In the late nineteenth century the Swedish meteorologist Svante Arrhenius dabbled with the riddle, producing calculations on the correlation between carbon dioxide levels in the atmosphere and surface temperature on earth. It was not until 1938 that the subject was revisited again, this time by G.S. Callendar, a British steam engineer, who wondered what the consequences of a high-carbon atmosphere would be. By then Britain was producing about 250 million tonnes of coal a year, the burning of which along with other hydrocarbons was emitting increasing volumes of carbon dioxide into the atmosphere. Callendar calculated the upshot in temperature that should result from a 20 per cent rise in carbon dioxide levels and concluded that it was probably a good thing: rising temperature helping to stave off another ice age.

Who was enough of a systems thinker to wonder if perhaps we could have too much of a good thing?

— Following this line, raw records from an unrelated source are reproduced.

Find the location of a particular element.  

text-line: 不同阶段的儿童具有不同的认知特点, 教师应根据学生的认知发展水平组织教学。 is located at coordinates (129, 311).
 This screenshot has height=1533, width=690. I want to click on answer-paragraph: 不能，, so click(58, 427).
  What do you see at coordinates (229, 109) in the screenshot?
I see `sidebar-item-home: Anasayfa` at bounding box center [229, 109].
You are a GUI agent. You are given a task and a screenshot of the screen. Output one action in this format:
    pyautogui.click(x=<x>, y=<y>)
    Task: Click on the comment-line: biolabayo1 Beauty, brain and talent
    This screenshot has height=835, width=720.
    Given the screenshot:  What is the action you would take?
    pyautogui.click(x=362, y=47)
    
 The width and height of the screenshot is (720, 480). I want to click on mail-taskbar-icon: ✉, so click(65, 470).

The issue hit the political mainstream in 1988. That year saw Margaret Thatcher give an anxious address on global warming to the Royal Society, cautioning that humanity had ‘unwittingly begun a massive experiment with the system of the planet itself

[And of course, as with global warming, we have also ignored her expressed concern that “The problem with socialism is that eventually you run out of other people’s money.” (possibly never expressed in this precise form)]

4 thoughts on “A little history on the Earth as a greenhouse

  1. > Margaret Thatcher give an anxious address on global warming to the Royal Society

    Thatcher’s main motivation was to silence the striking coal miners by demonizing the coal industry. She went looking for an issue to help her and found the global warming leftists, whose alarming (yet always inaccurate) computer models provided the drama she wanted.

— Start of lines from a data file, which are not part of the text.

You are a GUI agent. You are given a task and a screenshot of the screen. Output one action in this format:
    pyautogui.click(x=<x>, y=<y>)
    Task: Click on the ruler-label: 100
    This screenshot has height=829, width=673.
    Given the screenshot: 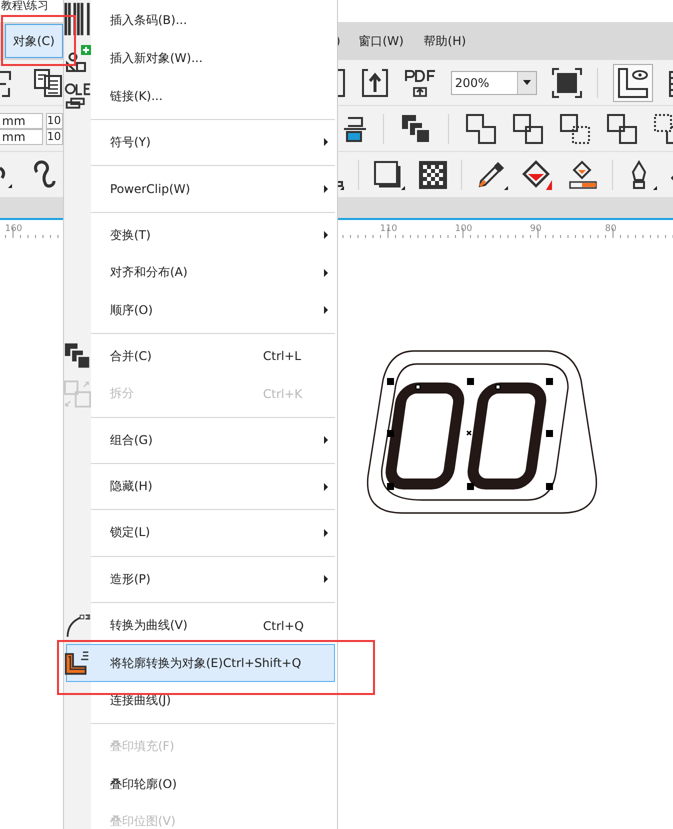 What is the action you would take?
    pyautogui.click(x=464, y=229)
    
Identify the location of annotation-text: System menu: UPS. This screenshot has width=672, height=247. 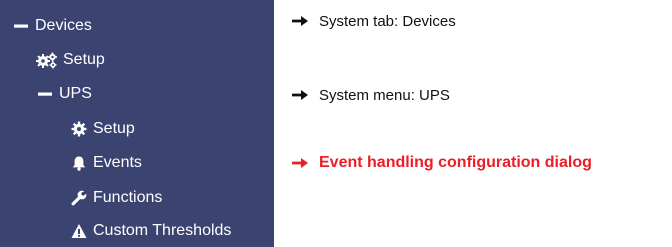
(384, 95).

    Meanwhile, the unaltered satellite and balloon global temperature data sets (91-97% of the raw terrestrial data has been “adjusted”) continue to show no warming for the last 18 years and 8 months despite the IPCC models predicting at least 1.7C/century (revised down from 2.6-4.7C/century predicted in 2000).

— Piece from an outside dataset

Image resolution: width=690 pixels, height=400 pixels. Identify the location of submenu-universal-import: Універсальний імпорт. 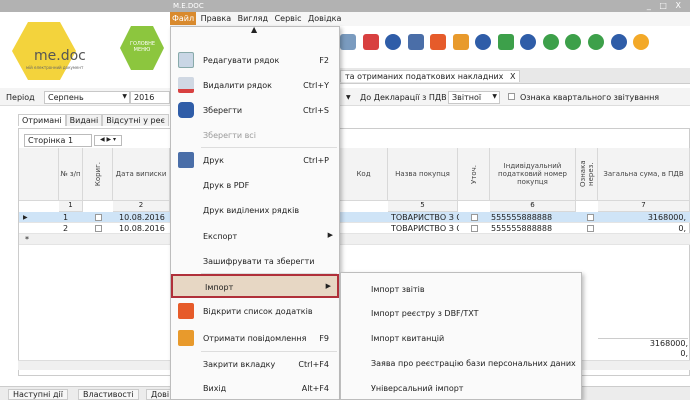
(417, 388).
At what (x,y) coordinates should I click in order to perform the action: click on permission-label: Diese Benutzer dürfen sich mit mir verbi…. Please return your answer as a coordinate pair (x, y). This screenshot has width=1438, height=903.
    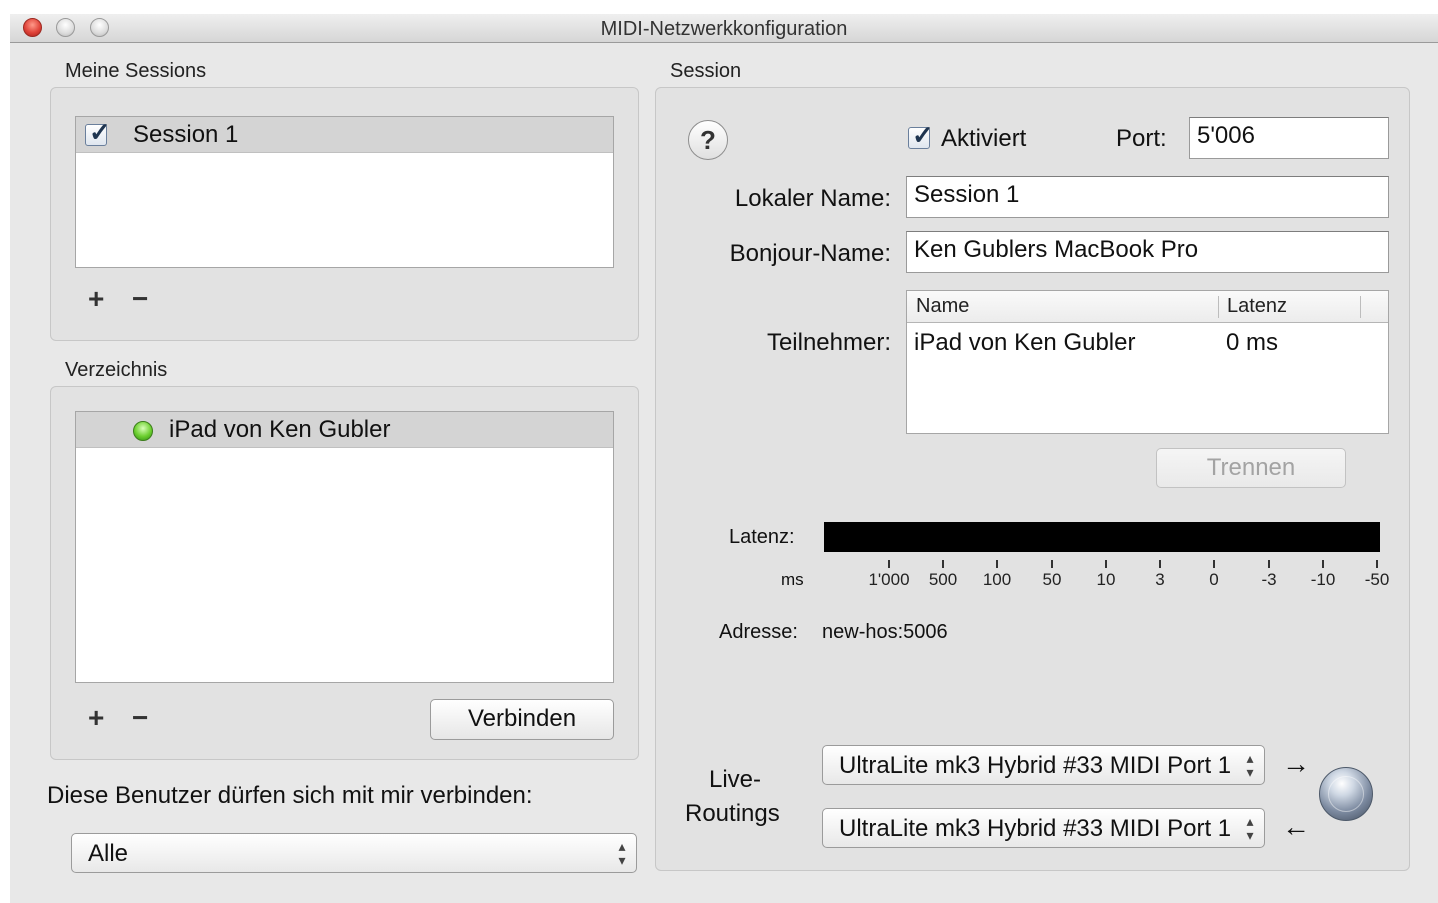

  2. This sounds like an exaggeration. Even in 1860 people knew that barometric pressure is an inverse function of altitude so it didn’t take a rocket scientist to realize that a breathable atmosphere did not extend all the way to the moon. It was easy enough to pull a vacuum in a bell jar and watch birds and other little critters keel over once the pressure was low enough. If you consider altitude vs. pressure as a simple linear function from 0 to 8,000 meters you won’t be far wrong and after that you are in the “death zone”.

  3. It is sobering to consider the thickness of the viable atmosphere vs. the radius of the planet. Like the skin of an apple.

  4. > Thatcher’s main motivation was to silence the striking coal miners by demonizing the coal industry.

    The miners’ strike ended in March 1985. This was several years before her speech to the Royal Society in 1988.

    > continue to show no warming for the last 18 years and 8 months

    I would be cautious about citing an article by Christopher Monckton. There is a reason his vehicle is a popular science blog as opposed to a peer reviewed scientific journal.

    > In the 1840s Edgar Allan Poe had written a story about a balloonist who had ascended to the moon, and although few thought this possible no one had actually demonstrated it was not.

    How I long for the days when publishers paid fact checkers to proof manuscripts before publication!